Rewrite the lines below, substituting "Screen" for each occurrence of "Viewport" and keeping everything else unchanged. Leave the pictures out of your answer.
[Start of Given records]
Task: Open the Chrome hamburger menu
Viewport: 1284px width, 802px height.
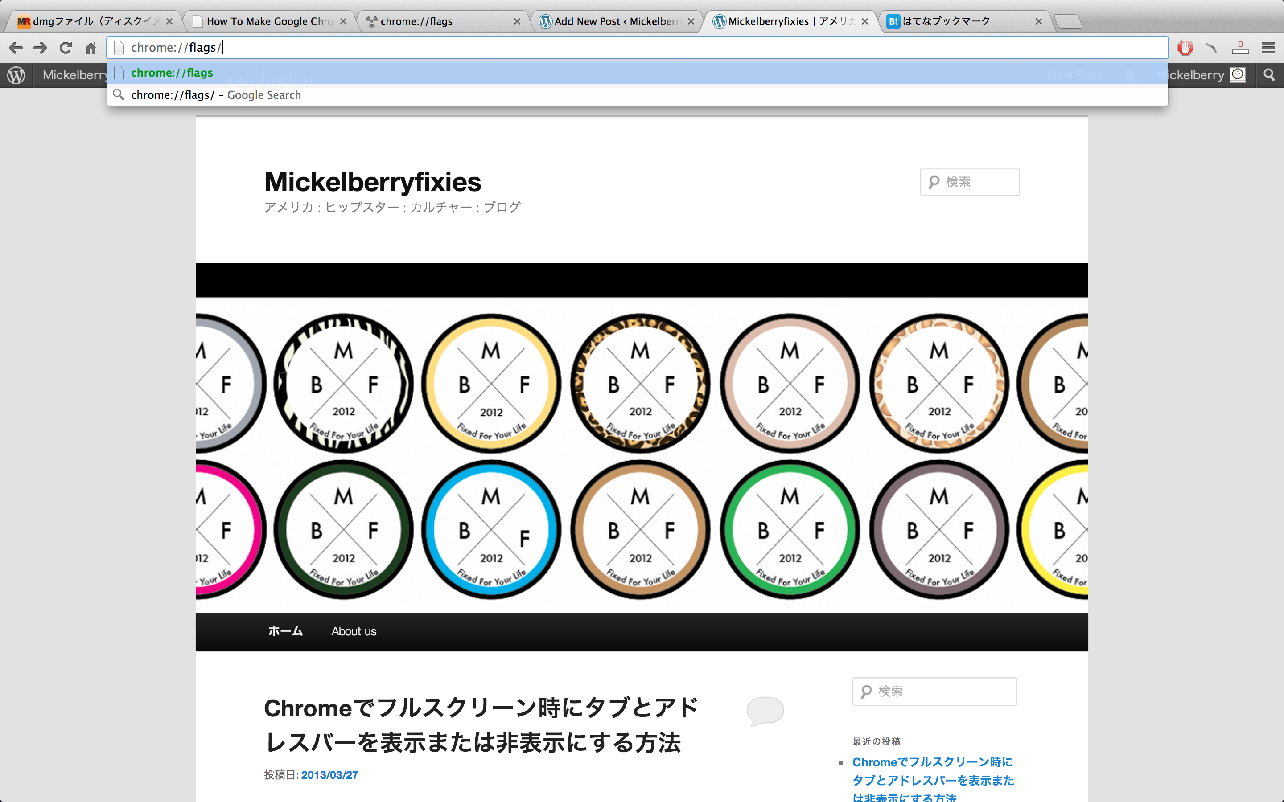Action: click(x=1268, y=48)
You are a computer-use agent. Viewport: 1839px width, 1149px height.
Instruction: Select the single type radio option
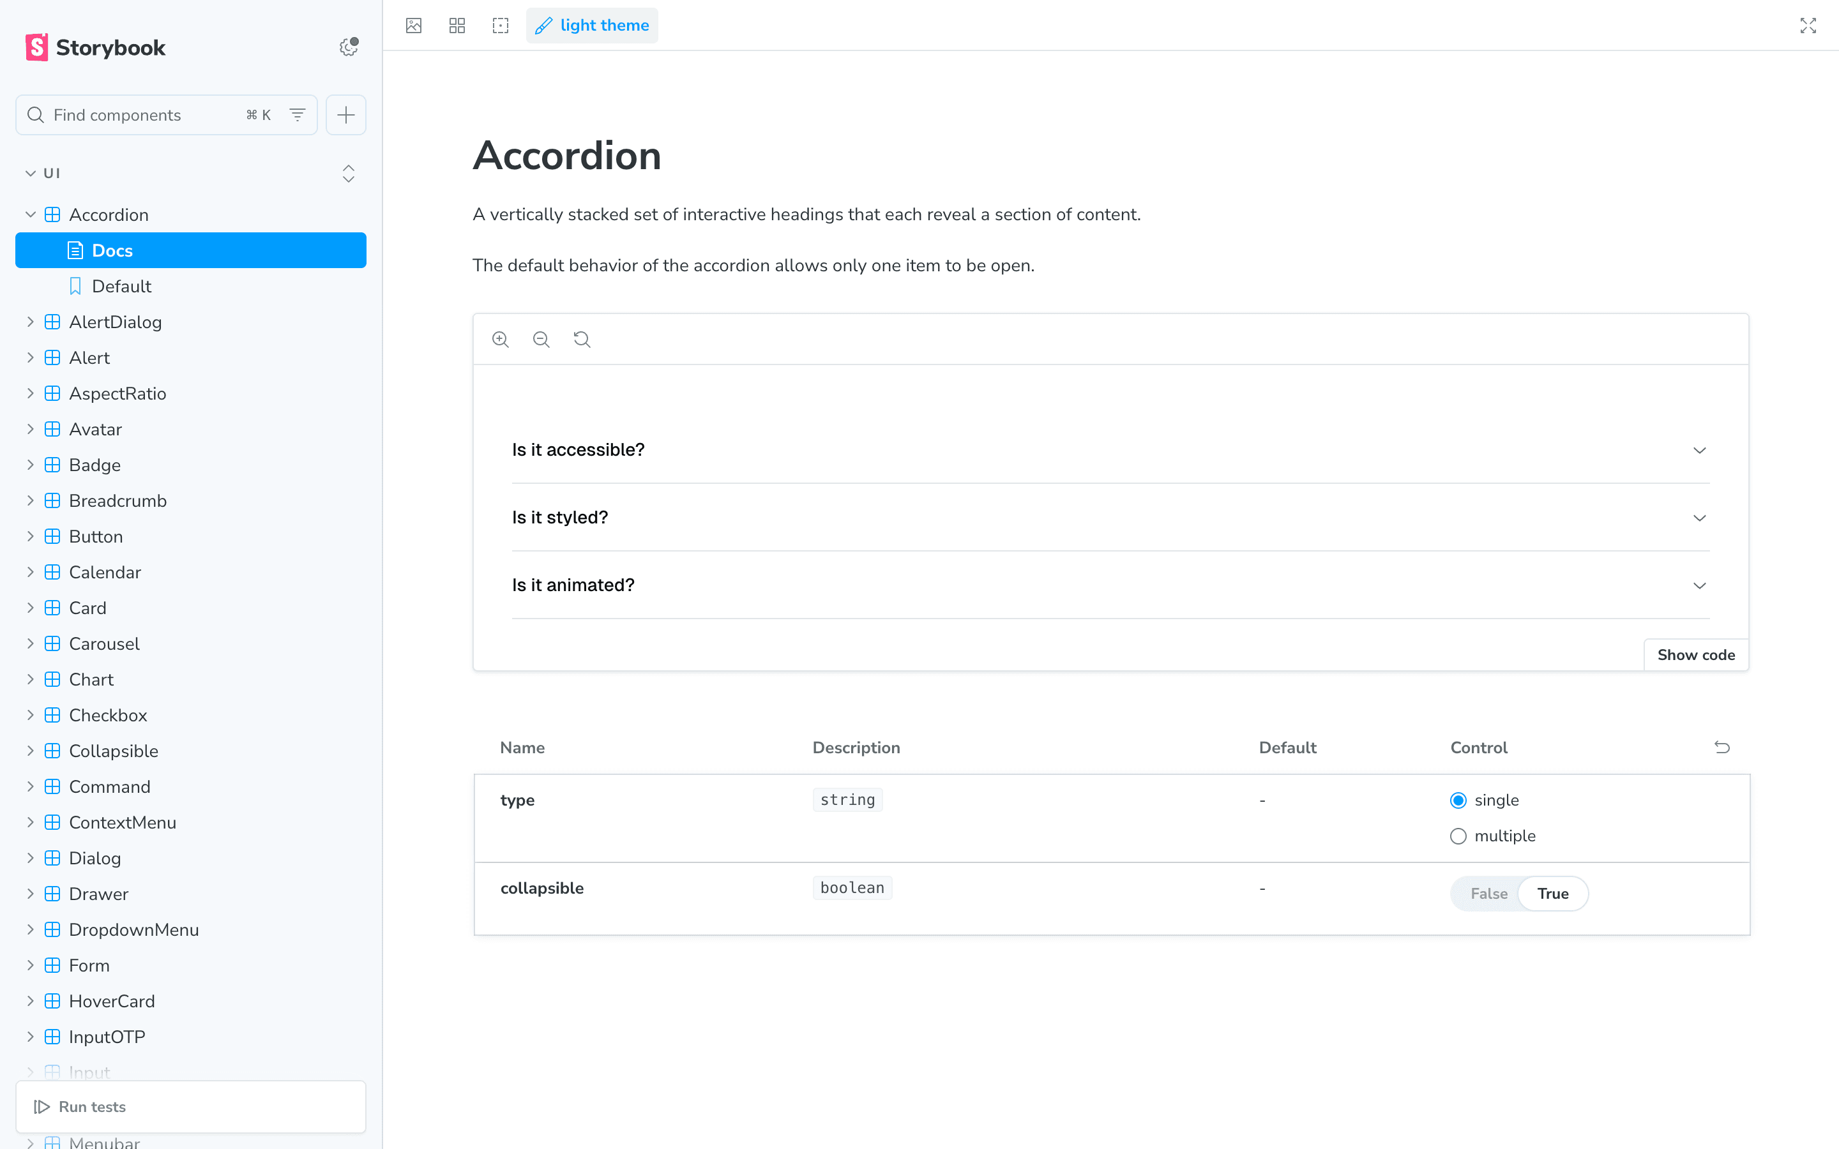1458,800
[End of Given records]
- Result -
Task: Open the Chrome hamburger menu
Screen: 1284px width, 802px height.
Action: click(x=1268, y=48)
You are a computer-use agent. Screen: 1839px width, 1149px height.
Instruction: Select the single type radio option
1458,800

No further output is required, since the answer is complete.